Le procureur de la République financier, indépendant mais nommé par le président et faisant partie du parquet général de Paris (supérieur hiérarchique des procureurs de la République), a signé le 23 mai un réquisitoire demandant le renvoi de Teodoro Nguema Obiang Mangue, dit Teodorin, devant le Tribunal correctionnel de Paris, ont indiqué les associations Sherpa et Transparency International, à l’initiative de la procédure, dans un communiqué publié le 26 mai.  Une information confirmée par une source judiciaire auprès de l’AFP et divers médias citant des sources concordantes.

Si les magistrats instructeurs suivent cet avis, en rendant une ordonnance de renvoi devant le Tribunal correctionnel de Paris, le fils du président équato-guinéen sera jugé pour différentes infractions financières, qui pourraient comprendre, selon les chefs d’accusation retenus, des opérations d’investissements cachés, de blanchiment, de détournements de fonds publics, d’abus de biens sociaux, d’abus de confiance et de corruption.

Dépenses somptuaires

Teodorin Obiang a été mis en examen en mars 2014 par la justice française qui, selon une source proche de l’enquête, le soupçonne de s’être frauduleusement bâti en France un patrimoine estimé à plusieurs centaines de millions d’euros. L’instruction, qui s’est achevée en septembre, a pointé du doigt ses dépenses somptuaires : voitures de luxe, jet privé, hôtel particulier de six étages dans le cossu XVIe arrondissement de Paris saisi par la justice en 2012…

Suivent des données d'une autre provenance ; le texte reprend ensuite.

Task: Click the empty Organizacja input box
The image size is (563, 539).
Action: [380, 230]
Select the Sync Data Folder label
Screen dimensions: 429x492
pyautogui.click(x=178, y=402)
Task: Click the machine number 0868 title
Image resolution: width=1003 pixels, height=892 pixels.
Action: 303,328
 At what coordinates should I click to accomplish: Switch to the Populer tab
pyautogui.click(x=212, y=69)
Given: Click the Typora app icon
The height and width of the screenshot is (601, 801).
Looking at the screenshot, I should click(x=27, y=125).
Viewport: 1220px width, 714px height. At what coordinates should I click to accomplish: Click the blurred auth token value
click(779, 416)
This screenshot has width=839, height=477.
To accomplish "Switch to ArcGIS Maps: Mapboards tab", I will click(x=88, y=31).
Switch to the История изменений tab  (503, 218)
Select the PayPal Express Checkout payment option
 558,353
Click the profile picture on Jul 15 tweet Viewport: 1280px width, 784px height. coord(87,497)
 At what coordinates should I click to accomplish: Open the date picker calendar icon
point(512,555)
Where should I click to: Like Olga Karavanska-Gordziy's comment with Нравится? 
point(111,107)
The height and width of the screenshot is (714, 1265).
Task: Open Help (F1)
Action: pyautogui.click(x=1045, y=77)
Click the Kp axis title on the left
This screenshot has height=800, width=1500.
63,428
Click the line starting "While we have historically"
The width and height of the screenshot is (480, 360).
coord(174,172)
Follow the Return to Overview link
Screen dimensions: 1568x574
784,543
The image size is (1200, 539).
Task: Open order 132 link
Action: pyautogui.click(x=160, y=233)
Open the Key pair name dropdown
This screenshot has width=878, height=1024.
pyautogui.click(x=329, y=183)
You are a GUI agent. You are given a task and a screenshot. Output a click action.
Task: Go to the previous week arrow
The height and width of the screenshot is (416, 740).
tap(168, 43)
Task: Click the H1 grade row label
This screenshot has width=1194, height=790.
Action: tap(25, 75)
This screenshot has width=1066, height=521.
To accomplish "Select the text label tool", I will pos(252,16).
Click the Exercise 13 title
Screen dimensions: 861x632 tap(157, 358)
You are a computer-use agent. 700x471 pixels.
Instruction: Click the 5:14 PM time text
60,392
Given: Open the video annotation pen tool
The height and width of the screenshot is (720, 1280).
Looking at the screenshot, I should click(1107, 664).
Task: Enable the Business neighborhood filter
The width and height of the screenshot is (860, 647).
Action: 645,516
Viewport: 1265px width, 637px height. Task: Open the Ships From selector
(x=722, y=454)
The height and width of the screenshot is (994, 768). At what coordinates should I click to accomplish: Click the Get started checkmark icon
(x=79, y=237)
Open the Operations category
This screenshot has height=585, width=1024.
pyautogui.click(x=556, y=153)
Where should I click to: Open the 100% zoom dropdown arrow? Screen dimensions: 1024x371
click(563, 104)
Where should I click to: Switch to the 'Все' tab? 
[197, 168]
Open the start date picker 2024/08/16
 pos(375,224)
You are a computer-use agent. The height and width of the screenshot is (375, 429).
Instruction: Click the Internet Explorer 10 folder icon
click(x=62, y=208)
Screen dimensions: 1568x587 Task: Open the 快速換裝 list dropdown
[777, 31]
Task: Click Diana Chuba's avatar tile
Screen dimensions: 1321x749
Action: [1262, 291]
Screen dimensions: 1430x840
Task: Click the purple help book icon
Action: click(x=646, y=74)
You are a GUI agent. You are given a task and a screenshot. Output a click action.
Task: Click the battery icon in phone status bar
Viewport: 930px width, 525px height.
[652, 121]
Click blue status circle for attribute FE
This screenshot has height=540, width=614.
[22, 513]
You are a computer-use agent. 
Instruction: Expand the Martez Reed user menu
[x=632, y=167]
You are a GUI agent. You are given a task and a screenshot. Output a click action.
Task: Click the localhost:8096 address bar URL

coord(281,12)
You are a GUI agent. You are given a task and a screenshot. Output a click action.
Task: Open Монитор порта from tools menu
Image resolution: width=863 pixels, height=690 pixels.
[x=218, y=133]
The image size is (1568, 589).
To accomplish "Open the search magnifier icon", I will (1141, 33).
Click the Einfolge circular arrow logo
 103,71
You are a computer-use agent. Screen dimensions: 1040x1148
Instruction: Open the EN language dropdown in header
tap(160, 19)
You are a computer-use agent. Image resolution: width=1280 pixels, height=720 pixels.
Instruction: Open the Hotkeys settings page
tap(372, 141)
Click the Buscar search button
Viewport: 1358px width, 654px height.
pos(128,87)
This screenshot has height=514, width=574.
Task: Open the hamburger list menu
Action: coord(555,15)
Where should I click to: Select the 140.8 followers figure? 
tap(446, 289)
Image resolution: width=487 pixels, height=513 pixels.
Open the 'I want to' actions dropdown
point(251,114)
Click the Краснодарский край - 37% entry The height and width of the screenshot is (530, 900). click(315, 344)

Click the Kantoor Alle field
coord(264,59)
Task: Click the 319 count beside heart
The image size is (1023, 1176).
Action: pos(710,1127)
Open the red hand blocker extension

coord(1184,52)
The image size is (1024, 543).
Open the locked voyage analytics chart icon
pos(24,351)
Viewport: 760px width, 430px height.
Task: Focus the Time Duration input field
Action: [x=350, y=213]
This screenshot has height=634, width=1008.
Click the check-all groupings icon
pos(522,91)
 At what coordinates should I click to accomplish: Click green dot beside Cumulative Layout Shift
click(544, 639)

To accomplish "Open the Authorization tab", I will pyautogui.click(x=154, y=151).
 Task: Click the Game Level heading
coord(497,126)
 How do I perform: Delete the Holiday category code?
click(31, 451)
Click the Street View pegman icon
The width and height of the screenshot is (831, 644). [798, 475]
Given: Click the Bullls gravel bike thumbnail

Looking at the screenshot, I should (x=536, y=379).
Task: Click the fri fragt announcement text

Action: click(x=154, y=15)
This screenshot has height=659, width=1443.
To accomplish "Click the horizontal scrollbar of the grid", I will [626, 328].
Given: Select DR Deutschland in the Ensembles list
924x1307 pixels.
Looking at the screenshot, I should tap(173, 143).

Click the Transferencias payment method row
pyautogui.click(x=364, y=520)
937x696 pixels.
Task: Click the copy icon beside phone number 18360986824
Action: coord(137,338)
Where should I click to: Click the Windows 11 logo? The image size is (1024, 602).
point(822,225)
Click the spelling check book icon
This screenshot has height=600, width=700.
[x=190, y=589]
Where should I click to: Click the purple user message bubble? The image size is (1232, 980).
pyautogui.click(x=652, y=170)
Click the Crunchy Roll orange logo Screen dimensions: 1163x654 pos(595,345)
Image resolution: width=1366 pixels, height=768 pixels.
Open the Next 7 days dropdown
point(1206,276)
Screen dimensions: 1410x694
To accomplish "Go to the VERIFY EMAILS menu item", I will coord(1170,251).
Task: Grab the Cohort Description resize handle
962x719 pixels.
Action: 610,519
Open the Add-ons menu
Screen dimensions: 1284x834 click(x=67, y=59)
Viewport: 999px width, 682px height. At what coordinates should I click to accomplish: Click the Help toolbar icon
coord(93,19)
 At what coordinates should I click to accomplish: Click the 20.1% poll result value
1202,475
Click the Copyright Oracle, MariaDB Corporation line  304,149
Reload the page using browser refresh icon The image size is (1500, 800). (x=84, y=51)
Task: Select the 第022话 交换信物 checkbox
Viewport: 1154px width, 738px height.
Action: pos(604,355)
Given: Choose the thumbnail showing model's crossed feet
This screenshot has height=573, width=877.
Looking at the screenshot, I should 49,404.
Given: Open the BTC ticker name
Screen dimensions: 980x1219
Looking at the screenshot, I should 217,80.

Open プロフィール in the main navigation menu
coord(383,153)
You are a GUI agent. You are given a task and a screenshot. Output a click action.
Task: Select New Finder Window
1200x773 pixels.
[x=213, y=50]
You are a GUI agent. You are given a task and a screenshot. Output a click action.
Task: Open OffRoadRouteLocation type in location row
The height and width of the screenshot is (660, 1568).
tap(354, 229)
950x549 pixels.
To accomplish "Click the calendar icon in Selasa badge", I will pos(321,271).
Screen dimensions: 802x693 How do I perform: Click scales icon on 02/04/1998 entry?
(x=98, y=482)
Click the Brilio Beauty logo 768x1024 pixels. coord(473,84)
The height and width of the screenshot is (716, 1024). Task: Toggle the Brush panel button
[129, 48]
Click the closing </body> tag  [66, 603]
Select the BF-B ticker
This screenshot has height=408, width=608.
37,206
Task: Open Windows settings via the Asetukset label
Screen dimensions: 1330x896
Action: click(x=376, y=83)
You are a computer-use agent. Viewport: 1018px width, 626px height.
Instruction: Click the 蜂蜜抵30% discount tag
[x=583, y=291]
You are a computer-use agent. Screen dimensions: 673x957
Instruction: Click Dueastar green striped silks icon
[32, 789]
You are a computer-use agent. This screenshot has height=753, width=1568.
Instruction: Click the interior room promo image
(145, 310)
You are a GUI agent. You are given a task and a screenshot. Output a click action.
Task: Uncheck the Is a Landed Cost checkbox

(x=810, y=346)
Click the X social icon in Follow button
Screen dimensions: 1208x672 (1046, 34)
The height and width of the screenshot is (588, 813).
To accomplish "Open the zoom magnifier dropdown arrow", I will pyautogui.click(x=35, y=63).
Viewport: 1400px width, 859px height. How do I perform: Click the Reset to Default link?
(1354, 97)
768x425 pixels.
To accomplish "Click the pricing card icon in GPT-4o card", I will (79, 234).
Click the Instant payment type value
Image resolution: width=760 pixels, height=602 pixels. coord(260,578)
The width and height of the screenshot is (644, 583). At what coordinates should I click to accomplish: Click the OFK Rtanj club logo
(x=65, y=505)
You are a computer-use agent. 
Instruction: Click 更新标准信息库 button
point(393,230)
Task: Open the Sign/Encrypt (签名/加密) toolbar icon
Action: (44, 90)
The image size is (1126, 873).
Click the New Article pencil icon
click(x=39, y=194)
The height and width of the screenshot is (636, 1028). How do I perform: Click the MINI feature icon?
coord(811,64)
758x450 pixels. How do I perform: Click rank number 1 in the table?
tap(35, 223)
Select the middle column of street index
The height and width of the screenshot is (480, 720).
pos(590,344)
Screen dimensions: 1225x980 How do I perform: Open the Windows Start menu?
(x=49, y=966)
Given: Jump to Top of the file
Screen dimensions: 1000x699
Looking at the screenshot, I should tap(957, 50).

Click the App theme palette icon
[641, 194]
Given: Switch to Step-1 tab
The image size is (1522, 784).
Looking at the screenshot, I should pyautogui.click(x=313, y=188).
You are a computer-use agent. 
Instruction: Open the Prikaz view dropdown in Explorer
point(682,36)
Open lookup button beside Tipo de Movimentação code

Teodorin Obiang avait demandé l’annulation de sa mise en examen, invoquant son statut de vice-président chargé de la Défense et de la Sécurité de l’État en Guinée équatoriale qui octroyait à ses yeux une immunité. Mais la Cour de cassation l’avait débouté en décembre, estimant que les faits imputés avaient été commis à des fins personnelles, relevant de sa vie privée en France et donc détachables des fonctions étatiques protégées par la coutume internationale.